[A run of records]
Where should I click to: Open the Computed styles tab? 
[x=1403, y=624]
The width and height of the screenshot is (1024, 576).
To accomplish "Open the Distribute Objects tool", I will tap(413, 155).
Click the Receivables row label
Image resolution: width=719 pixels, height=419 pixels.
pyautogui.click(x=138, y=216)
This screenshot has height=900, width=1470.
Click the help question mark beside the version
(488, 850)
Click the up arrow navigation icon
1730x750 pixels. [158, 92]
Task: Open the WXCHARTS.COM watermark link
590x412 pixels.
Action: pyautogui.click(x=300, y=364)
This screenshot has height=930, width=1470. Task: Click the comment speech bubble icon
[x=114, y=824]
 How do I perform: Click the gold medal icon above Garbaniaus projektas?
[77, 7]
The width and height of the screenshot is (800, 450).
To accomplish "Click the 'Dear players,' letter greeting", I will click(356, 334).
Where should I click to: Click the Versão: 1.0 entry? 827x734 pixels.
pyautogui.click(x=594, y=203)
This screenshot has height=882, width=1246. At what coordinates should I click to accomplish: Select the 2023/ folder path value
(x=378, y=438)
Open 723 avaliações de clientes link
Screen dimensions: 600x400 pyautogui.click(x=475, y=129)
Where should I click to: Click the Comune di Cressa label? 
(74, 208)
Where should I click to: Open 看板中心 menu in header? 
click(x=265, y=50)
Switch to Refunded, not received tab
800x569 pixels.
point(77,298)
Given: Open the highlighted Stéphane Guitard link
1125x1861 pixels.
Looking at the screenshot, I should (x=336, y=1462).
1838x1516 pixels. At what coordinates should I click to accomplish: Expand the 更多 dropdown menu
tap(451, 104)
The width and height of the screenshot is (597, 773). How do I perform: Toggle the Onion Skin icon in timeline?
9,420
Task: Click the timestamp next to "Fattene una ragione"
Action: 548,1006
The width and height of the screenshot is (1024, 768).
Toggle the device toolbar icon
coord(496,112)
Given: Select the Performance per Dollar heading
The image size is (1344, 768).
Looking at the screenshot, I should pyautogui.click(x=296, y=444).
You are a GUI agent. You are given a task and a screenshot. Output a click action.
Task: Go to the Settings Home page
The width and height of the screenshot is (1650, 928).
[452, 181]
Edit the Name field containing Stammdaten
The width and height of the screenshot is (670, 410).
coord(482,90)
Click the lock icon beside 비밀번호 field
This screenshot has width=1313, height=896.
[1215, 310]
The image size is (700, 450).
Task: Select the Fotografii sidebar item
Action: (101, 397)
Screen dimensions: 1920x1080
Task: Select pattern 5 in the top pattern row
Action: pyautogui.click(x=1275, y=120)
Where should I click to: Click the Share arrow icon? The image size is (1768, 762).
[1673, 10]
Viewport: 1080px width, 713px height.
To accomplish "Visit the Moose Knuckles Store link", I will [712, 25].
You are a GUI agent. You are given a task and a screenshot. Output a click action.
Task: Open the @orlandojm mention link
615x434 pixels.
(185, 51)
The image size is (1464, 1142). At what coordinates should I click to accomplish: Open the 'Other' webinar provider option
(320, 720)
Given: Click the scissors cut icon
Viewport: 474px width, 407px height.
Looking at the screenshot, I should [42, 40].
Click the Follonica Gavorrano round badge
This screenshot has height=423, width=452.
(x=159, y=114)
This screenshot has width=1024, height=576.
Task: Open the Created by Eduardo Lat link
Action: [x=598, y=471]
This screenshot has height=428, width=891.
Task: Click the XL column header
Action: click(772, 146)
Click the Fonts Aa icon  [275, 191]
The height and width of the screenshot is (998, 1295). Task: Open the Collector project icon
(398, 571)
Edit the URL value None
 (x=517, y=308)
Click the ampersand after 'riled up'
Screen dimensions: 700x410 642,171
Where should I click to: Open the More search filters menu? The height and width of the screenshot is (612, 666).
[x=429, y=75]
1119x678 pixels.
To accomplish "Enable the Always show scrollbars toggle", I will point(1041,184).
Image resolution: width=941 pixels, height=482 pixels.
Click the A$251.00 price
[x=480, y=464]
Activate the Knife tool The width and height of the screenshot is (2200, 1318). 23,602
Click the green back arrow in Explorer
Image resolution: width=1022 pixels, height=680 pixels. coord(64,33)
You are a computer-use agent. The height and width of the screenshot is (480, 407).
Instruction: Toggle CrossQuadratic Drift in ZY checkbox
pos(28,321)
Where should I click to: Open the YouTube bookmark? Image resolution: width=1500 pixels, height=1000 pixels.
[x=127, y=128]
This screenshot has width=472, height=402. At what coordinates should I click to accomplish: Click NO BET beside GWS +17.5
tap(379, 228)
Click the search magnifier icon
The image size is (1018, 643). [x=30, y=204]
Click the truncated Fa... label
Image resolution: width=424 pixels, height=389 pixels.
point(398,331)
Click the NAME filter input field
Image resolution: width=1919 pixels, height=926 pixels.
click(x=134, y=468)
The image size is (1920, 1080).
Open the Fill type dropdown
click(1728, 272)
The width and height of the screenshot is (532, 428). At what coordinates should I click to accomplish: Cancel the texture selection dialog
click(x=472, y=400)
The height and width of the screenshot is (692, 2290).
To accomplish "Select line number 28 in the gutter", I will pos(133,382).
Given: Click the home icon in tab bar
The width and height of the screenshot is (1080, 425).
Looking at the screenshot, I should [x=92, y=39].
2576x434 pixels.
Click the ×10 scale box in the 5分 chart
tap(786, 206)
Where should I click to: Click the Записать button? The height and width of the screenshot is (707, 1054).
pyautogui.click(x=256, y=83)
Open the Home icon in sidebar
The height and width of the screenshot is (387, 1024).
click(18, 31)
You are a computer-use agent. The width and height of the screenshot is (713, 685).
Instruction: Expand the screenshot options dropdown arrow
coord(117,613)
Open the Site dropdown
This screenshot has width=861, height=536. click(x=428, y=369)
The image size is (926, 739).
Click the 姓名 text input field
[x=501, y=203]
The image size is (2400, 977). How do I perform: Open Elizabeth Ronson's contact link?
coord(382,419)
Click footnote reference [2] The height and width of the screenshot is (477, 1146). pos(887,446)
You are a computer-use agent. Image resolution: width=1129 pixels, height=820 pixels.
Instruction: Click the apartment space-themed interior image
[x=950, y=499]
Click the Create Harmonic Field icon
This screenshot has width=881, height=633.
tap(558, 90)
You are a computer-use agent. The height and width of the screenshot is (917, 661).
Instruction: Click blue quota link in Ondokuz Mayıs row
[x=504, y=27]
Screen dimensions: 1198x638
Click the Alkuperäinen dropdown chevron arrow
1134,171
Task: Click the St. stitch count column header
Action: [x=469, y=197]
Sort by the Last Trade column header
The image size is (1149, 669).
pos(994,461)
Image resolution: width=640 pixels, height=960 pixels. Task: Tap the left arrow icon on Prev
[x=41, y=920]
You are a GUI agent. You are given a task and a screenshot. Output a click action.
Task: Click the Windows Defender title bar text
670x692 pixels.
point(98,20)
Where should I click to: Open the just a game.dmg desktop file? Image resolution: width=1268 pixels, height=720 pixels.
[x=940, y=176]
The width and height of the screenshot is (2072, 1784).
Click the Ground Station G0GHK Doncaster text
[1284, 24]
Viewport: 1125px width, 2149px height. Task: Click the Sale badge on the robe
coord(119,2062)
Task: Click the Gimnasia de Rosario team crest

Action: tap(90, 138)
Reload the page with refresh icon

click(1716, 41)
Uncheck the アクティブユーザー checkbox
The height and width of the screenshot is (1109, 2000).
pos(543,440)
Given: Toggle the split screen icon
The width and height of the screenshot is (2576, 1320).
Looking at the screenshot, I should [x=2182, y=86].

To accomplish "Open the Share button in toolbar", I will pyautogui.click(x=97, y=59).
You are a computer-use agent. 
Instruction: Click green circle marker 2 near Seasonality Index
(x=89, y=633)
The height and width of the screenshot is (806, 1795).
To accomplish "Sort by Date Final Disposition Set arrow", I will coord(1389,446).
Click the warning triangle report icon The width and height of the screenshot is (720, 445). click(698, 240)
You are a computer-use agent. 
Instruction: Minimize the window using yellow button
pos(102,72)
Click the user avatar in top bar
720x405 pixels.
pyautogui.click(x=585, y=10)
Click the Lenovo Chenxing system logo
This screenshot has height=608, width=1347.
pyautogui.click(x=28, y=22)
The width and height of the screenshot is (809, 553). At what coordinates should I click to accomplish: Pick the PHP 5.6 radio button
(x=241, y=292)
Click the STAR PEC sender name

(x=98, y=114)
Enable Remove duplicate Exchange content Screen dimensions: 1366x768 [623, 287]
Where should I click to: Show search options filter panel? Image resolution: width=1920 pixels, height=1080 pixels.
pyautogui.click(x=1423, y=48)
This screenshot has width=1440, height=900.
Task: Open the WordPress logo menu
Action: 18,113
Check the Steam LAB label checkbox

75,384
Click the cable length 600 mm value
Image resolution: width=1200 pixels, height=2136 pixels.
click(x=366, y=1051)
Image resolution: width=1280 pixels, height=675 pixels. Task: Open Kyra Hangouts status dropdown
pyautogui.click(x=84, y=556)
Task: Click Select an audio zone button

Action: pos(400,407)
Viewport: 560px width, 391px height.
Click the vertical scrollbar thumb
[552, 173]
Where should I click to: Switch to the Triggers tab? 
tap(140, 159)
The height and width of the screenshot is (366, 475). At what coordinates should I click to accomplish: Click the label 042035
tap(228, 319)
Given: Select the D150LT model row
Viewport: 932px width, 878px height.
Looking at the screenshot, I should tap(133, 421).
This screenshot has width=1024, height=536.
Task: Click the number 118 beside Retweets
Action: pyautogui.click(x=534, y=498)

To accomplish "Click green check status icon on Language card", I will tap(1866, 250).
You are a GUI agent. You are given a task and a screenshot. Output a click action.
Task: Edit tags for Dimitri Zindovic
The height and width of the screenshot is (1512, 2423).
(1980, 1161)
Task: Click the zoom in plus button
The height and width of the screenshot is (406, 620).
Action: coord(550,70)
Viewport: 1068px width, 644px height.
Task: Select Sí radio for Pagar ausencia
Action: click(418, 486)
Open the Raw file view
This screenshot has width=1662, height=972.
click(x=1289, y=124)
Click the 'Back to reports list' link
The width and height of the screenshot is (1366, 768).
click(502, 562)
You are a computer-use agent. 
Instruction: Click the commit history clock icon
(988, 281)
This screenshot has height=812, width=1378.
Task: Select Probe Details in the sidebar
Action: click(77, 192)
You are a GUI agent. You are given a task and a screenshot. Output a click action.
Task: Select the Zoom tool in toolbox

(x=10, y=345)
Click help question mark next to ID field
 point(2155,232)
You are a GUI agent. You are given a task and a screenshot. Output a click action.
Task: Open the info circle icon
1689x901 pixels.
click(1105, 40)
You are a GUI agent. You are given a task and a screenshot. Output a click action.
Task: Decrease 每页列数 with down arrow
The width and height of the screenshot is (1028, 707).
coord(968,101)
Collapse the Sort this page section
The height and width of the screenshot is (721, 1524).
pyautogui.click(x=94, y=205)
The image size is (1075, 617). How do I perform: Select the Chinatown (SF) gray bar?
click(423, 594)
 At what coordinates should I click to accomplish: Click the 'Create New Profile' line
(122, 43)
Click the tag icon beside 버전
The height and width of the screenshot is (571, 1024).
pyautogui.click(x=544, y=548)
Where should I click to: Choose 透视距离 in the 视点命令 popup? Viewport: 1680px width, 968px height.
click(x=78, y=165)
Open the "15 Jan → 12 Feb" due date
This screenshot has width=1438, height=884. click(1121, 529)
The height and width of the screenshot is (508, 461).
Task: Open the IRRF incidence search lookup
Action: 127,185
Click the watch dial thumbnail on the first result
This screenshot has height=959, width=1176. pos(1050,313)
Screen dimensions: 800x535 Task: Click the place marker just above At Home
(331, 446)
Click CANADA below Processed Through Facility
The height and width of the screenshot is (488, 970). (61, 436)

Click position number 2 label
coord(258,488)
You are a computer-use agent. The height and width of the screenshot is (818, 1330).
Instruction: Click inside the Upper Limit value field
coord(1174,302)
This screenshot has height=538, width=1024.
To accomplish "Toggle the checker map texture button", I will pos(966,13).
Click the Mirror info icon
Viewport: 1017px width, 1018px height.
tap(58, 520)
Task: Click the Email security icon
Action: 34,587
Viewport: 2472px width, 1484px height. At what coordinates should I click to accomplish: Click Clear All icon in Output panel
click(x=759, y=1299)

▶ Given task: Retype the lines of the records word for word, beginning with the line that contains "Click the Lenovo Chenxing system logo" and ending with the line that contains "Action: pyautogui.click(x=534, y=498)", both included.

▶ Full solution:
Click the Lenovo Chenxing system logo
This screenshot has height=608, width=1347.
pyautogui.click(x=28, y=22)
The width and height of the screenshot is (809, 553). At what coordinates should I click to accomplish: Pick the PHP 5.6 radio button
(x=241, y=292)
Click the STAR PEC sender name

(x=98, y=114)
Enable Remove duplicate Exchange content Screen dimensions: 1366x768 [623, 287]
Where should I click to: Show search options filter panel? Image resolution: width=1920 pixels, height=1080 pixels.
pyautogui.click(x=1423, y=48)
This screenshot has width=1440, height=900.
Task: Open the WordPress logo menu
Action: 18,113
Check the Steam LAB label checkbox

75,384
Click the cable length 600 mm value
Image resolution: width=1200 pixels, height=2136 pixels.
click(x=366, y=1051)
Image resolution: width=1280 pixels, height=675 pixels. Task: Open Kyra Hangouts status dropdown
pyautogui.click(x=84, y=556)
Task: Click Select an audio zone button

Action: pos(400,407)
Viewport: 560px width, 391px height.
Click the vertical scrollbar thumb
[552, 173]
Where should I click to: Switch to the Triggers tab? 
tap(140, 159)
The height and width of the screenshot is (366, 475). At what coordinates should I click to accomplish: Click the label 042035
tap(228, 319)
Given: Select the D150LT model row
Viewport: 932px width, 878px height.
Looking at the screenshot, I should tap(133, 421).
This screenshot has width=1024, height=536.
Task: Click the number 118 beside Retweets
Action: pyautogui.click(x=534, y=498)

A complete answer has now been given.